§ Problem statement
Go through the records line by line from the top and repeat each one exactly, ending with the line that contains "Games (325, 34)".
%%
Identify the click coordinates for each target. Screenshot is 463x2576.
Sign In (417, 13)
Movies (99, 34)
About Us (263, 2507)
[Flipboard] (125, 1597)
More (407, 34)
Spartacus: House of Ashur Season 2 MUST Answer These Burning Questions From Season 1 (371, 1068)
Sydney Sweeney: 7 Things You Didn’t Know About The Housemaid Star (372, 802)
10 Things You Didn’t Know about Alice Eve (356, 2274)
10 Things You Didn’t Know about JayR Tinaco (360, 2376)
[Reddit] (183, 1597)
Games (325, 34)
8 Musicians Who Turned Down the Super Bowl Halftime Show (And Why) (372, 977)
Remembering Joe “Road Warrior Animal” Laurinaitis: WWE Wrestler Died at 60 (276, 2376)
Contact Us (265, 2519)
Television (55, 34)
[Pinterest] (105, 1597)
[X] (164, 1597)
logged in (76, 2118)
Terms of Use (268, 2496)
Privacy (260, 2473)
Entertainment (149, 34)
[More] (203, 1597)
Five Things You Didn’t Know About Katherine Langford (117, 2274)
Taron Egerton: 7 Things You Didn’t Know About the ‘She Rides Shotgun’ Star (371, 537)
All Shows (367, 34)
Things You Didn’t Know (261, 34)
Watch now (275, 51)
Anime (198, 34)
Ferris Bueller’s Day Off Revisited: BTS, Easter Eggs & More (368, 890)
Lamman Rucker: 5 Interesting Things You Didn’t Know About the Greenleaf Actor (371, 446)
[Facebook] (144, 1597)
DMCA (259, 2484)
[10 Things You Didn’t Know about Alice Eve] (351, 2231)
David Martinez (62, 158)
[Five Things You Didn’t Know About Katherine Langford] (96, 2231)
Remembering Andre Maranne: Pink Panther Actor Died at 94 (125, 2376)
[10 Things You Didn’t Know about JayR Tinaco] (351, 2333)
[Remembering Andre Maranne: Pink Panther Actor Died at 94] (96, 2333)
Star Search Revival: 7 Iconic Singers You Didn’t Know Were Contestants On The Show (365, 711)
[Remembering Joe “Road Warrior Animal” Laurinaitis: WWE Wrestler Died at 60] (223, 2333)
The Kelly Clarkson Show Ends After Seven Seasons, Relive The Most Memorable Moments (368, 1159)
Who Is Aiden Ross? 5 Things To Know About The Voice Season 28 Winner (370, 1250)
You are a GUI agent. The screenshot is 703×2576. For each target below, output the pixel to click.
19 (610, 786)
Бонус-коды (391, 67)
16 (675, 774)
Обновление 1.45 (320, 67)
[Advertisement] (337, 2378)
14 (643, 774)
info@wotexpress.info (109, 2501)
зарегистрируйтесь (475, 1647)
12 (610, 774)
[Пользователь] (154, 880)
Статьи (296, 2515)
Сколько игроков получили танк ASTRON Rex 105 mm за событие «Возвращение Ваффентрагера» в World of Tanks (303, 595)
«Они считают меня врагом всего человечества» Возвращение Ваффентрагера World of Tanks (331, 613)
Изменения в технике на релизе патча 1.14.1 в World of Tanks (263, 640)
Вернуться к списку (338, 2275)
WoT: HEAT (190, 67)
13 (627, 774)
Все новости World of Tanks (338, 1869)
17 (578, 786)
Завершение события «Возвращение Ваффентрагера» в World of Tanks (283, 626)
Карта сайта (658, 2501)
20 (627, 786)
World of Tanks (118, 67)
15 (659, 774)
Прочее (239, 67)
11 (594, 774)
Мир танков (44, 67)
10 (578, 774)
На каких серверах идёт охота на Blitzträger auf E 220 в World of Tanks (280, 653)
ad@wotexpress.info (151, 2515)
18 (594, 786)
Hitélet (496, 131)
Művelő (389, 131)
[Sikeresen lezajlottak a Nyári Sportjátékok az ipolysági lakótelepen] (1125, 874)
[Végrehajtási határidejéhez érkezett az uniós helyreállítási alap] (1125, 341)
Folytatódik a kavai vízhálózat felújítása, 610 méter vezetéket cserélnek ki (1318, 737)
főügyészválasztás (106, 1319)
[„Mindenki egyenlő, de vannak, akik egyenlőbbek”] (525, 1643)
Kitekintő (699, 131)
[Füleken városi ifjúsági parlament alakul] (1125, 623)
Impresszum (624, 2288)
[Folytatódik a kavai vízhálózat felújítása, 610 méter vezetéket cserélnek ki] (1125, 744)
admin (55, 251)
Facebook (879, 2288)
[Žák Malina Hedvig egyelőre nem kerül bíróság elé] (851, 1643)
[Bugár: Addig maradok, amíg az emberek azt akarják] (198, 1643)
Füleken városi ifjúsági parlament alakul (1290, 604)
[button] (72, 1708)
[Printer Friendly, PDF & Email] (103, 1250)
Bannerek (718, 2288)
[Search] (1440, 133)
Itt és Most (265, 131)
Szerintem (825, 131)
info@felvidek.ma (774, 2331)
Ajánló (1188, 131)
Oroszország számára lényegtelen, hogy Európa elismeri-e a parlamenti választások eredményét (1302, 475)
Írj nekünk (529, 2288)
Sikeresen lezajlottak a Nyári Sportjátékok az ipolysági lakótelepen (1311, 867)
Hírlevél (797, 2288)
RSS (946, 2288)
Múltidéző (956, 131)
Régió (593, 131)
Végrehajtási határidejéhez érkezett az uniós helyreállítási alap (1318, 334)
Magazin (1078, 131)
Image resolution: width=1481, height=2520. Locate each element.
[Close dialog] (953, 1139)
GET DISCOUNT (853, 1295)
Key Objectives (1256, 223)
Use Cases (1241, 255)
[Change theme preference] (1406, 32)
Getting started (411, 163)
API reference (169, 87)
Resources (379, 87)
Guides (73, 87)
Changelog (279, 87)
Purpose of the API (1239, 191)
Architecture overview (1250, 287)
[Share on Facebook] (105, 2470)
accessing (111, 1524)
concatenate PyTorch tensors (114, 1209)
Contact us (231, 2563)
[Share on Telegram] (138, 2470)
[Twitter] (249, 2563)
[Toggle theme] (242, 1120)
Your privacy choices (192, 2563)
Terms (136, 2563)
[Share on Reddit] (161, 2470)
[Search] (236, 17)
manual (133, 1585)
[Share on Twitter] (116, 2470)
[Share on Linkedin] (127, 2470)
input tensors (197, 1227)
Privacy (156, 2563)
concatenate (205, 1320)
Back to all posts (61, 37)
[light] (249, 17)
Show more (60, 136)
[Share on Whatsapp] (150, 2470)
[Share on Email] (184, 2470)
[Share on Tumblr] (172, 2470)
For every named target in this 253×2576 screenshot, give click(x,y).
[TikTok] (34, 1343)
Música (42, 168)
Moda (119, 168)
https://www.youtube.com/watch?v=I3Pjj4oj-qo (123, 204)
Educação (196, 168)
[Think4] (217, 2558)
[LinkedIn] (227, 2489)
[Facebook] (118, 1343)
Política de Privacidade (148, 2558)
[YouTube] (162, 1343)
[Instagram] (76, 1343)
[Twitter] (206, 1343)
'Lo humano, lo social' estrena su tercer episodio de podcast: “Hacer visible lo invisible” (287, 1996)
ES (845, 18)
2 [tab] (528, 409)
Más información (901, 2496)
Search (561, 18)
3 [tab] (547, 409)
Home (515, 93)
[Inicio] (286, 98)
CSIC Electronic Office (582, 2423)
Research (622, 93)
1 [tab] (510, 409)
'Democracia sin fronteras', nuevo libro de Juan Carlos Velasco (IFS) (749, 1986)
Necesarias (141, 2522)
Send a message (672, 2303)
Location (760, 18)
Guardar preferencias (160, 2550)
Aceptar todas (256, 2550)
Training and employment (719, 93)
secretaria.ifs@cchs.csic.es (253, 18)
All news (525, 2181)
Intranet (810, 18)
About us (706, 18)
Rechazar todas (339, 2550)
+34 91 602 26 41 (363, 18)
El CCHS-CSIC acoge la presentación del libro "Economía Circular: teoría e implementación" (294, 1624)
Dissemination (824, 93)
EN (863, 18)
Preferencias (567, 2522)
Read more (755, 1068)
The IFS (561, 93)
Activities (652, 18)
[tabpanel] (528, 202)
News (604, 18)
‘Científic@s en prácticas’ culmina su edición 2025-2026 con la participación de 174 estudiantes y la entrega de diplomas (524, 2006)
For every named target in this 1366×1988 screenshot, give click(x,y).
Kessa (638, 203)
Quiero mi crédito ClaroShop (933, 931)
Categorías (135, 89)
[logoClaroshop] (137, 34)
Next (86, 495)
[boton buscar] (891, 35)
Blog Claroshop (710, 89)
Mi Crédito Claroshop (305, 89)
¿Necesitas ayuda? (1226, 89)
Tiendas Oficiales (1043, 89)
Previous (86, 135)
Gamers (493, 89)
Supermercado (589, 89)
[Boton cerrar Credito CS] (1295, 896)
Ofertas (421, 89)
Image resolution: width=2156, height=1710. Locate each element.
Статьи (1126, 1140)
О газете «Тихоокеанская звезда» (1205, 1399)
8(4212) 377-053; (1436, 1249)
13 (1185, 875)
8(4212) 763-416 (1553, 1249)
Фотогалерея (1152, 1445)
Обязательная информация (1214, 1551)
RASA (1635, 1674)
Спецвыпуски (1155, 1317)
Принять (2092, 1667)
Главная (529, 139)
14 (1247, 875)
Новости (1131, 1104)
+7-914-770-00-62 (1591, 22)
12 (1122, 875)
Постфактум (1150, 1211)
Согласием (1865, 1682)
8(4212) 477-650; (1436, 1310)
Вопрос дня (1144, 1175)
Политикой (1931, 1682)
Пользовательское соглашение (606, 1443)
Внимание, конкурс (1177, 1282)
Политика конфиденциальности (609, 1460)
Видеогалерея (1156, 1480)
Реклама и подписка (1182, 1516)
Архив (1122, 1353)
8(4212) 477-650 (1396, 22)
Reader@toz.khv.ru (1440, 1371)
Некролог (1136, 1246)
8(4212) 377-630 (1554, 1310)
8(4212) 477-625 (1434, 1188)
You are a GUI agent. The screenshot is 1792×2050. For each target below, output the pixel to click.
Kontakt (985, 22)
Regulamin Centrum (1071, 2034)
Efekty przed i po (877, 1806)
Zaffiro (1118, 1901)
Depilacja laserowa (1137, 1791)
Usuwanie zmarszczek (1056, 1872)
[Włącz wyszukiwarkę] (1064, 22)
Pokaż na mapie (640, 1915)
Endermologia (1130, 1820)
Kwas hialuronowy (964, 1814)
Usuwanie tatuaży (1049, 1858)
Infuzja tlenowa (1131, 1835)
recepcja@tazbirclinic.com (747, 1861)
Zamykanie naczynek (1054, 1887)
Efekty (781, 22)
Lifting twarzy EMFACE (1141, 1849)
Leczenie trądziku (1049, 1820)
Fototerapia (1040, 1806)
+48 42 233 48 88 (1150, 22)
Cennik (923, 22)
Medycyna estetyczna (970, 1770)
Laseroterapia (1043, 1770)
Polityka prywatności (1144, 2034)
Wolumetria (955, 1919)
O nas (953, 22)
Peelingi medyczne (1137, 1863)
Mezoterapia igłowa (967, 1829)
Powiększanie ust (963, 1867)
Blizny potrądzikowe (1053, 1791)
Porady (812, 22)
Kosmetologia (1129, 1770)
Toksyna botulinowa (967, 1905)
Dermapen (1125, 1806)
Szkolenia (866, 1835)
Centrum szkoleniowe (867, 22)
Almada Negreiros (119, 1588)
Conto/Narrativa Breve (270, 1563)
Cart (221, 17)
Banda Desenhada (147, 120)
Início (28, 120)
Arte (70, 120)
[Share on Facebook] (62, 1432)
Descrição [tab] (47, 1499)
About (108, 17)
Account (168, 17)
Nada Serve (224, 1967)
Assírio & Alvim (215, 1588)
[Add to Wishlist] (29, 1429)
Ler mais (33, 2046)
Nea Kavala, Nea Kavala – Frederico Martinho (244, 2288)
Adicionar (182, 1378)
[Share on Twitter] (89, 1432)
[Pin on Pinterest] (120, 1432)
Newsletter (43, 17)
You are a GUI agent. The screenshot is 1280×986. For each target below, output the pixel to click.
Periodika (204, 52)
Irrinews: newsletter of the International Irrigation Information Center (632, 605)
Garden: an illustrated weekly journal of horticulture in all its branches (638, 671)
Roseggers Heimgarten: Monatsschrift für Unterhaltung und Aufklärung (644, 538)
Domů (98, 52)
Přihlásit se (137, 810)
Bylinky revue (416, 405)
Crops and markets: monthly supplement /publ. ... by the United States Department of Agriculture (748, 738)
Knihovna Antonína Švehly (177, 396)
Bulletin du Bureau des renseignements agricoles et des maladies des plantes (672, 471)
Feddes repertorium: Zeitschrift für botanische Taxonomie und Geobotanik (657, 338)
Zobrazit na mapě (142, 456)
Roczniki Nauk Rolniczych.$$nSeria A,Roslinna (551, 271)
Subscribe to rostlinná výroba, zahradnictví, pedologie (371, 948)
%%
§ Written answer
Identify the click coordinates for each target. Screenshot is 463x2576.
Sign In (417, 13)
Movies (99, 34)
About Us (263, 2507)
[Flipboard] (125, 1597)
More (407, 34)
Spartacus: House of Ashur Season 2 MUST Answer These Burning Questions From Season 1 (371, 1068)
Sydney Sweeney: 7 Things You Didn’t Know About The Housemaid Star (372, 802)
10 Things You Didn’t Know about Alice Eve (356, 2274)
10 Things You Didn’t Know about JayR Tinaco (360, 2376)
[Reddit] (183, 1597)
Games (325, 34)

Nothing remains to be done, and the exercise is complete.